Stopping right after the line with "The width and height of the screenshot is (1122, 737).", please reproduce the material below exactly from its first line.

Start of Block

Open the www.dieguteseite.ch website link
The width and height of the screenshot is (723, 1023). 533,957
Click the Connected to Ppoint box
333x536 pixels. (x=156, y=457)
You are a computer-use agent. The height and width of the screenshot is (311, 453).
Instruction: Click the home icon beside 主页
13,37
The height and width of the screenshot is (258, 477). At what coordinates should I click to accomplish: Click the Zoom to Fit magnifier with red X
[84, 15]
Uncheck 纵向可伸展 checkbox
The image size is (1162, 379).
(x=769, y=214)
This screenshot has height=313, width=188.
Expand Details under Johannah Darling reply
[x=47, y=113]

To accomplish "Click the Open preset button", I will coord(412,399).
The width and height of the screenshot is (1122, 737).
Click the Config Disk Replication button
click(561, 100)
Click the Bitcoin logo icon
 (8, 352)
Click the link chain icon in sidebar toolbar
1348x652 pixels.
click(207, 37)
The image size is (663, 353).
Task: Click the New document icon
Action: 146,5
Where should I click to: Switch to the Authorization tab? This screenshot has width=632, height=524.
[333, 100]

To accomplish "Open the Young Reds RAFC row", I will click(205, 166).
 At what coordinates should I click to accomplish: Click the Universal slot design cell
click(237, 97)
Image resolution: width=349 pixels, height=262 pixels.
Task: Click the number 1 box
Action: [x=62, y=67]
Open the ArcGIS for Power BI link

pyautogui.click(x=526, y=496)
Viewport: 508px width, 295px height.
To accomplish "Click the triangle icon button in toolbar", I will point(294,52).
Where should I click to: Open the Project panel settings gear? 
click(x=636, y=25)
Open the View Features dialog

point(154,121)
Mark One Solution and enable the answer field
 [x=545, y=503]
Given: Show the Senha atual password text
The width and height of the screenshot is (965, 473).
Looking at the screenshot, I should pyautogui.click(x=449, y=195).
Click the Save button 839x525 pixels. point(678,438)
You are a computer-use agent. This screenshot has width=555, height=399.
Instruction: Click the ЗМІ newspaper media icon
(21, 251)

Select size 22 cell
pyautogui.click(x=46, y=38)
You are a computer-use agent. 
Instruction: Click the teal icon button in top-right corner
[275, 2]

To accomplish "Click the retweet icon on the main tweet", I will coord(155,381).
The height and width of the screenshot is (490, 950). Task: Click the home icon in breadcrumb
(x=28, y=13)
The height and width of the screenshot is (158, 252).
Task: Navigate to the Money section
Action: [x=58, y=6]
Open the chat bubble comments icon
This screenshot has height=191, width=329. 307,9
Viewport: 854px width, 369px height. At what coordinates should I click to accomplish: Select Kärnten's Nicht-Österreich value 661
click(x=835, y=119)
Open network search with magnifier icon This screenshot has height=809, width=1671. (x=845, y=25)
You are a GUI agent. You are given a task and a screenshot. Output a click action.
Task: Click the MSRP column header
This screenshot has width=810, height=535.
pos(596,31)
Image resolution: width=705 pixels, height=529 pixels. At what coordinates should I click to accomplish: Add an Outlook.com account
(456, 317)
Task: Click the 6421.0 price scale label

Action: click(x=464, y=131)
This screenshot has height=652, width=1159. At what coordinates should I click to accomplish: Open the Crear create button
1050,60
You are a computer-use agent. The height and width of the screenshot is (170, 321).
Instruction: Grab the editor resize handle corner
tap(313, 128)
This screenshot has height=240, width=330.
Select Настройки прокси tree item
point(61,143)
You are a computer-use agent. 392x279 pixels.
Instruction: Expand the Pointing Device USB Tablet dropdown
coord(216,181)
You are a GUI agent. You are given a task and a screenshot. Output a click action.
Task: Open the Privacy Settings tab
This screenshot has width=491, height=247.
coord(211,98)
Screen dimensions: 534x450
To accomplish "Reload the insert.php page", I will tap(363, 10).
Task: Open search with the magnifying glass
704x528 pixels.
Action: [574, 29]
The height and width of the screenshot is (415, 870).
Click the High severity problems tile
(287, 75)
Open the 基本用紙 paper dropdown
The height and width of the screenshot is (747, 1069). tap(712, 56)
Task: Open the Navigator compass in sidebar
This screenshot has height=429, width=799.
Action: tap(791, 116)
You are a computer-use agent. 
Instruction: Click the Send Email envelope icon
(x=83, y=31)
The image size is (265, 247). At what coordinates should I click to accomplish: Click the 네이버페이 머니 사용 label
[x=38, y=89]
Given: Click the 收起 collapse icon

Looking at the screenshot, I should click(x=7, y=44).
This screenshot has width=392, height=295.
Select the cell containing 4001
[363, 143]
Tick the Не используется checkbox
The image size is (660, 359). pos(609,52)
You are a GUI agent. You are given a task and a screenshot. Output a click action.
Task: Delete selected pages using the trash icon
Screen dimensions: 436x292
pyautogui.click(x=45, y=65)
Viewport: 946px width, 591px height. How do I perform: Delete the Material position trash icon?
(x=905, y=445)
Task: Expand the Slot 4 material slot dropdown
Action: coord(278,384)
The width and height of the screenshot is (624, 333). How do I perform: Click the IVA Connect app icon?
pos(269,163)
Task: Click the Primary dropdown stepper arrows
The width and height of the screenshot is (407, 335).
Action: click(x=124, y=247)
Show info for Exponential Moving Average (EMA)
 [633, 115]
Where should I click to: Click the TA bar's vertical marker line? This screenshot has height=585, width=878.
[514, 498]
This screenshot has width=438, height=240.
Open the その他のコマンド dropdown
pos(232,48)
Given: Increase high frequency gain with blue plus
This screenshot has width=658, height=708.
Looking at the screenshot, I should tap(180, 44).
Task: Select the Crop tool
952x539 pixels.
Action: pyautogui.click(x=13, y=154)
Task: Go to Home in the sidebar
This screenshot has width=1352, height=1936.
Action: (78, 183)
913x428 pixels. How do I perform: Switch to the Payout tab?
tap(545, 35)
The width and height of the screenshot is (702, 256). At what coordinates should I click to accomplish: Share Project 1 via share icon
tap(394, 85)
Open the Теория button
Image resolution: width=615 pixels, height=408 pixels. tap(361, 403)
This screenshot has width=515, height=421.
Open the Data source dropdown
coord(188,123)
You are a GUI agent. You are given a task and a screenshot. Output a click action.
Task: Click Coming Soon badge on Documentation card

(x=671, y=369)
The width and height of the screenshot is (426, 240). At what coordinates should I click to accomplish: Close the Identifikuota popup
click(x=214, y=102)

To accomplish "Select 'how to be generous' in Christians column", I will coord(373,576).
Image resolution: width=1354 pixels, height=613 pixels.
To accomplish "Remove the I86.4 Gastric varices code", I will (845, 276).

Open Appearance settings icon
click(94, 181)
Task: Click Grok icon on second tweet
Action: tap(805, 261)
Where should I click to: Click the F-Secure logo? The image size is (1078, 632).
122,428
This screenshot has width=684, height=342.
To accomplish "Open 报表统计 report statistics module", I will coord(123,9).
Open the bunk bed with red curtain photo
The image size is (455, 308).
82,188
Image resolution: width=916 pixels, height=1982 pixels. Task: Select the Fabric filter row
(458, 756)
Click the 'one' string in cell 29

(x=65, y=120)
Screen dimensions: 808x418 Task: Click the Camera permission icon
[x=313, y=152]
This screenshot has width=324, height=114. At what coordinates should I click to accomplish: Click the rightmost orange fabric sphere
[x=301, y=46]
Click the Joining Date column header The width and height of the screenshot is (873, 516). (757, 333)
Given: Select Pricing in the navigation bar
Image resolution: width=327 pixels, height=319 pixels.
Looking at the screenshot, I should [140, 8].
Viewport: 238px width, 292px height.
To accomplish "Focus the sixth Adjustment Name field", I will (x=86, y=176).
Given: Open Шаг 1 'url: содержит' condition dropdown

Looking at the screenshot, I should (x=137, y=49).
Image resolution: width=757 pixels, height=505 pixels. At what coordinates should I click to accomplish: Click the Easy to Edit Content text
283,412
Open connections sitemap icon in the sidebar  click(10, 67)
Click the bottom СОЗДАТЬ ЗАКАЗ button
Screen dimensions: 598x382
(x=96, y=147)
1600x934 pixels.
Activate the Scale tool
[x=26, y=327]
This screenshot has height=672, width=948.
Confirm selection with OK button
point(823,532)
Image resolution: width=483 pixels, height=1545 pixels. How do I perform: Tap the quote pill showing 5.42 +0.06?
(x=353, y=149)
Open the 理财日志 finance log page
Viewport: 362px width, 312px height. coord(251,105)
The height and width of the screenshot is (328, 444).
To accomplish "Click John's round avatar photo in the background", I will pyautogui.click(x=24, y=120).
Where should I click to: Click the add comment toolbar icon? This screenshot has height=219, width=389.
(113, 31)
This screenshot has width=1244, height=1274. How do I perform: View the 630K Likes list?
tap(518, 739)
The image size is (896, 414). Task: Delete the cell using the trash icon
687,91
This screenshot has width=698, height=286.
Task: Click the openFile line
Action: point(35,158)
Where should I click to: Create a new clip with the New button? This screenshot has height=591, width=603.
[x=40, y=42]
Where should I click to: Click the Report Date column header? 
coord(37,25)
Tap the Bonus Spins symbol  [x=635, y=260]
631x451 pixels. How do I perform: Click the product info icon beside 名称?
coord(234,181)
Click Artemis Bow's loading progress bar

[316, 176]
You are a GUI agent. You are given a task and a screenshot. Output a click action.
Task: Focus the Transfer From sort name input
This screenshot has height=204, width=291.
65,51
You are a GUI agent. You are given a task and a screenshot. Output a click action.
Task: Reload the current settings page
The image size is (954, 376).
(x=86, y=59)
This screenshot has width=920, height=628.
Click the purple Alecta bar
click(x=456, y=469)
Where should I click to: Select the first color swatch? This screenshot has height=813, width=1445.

End of Block

■ RESPONSE TO THIS TASK
Open the www.dieguteseite.ch website link
The width and height of the screenshot is (723, 1023). 533,957
Click the Connected to Ppoint box
333x536 pixels. (x=156, y=457)
You are a computer-use agent. The height and width of the screenshot is (311, 453).
Instruction: Click the home icon beside 主页
13,37
The height and width of the screenshot is (258, 477). At what coordinates should I click to accomplish: Click the Zoom to Fit magnifier with red X
[84, 15]
Uncheck 纵向可伸展 checkbox
The image size is (1162, 379).
(x=769, y=214)
This screenshot has height=313, width=188.
Expand Details under Johannah Darling reply
[x=47, y=113]

To accomplish "Click the Open preset button", I will coord(412,399).
The width and height of the screenshot is (1122, 737).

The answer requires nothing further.